Getting started with orchestration systems

The workflow for getting setup with any orchestration system will be the same:

  1. Download the orchestration system.

  2. Provide credentials for the workspace you're pushing data to (username and password or API key) and point it at the URL of your HydroServer instance.

  3. Once credentials are provided, the system will register itself as an orchestration system in HydroServer, and you'll then be able to view your registered orchestration systems on the 'Job Orchestration' page of the Data Management App.

  4. There, you'll be able to create new data sources for your orchestration system by clicking the 'create new data source' button. This will walk you through a form in which you'll define the schedule, the source URI where you're extracting data fromm, and expected format of the returned data.

  5. On submission of the data source form, a table row will be created for your orchestration system with that data source. Clicking the row will take you to the details page for that data source. There, you'll define the mapping of your source data identifiers to their associated datastreams. The data source details page provides a 'Payloads' table which represents the mappings for one extracted data file (a CSV file or JSON file).
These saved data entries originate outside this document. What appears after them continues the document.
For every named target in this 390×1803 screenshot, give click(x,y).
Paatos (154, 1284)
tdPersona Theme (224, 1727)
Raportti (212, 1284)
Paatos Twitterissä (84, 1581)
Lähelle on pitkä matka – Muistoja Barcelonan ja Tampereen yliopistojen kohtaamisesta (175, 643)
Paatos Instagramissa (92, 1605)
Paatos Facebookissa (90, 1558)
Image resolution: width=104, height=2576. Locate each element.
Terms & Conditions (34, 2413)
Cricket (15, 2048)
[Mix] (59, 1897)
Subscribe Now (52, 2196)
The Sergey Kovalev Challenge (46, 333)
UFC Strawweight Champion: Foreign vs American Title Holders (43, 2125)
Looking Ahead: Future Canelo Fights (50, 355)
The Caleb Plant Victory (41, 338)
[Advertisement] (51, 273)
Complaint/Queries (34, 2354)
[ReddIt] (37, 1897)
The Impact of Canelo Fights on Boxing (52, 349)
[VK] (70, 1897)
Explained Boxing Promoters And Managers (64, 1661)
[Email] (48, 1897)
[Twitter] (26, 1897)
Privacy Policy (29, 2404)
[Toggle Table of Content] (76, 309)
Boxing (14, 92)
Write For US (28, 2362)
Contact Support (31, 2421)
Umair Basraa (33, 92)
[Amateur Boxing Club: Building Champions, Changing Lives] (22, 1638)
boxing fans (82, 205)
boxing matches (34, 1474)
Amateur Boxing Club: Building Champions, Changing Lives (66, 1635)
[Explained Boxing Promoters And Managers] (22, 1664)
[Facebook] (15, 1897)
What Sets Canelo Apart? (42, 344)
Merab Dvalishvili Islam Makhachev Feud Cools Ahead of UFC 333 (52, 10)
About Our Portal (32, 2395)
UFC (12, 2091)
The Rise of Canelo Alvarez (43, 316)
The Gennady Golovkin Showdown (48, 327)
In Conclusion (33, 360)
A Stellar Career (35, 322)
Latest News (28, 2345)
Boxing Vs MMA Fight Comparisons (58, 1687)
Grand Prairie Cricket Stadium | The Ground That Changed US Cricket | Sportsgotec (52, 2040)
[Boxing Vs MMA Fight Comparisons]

For example, consider the following CSV file:

CSV
timestamp,waterlevel_ft,discharge_cfs
2023-10-26T01:00:00-07:00,20.5,35.0
2023-10-26T01:15:00-07:00,21.2,33.1
2023-10-26T01:30:00-07:00,21.8,37.2
. . .

Hydroserver needs to know that the data from column 'waterlevel_ft' will be loaded to the datastream with ID 1 and the data from column 'discharge_cfs' will be loaded into the datastream with ID 2. From the payloads form you'll click 'add new payload', then 'add new mapping'. There you'll set you 'source identifier' to 'waterlevel_ft' and 'target identifier to the datastream with ID 1.

  1. Once your data source is defined and payloads are mapped, the orchestration system will manage the rest.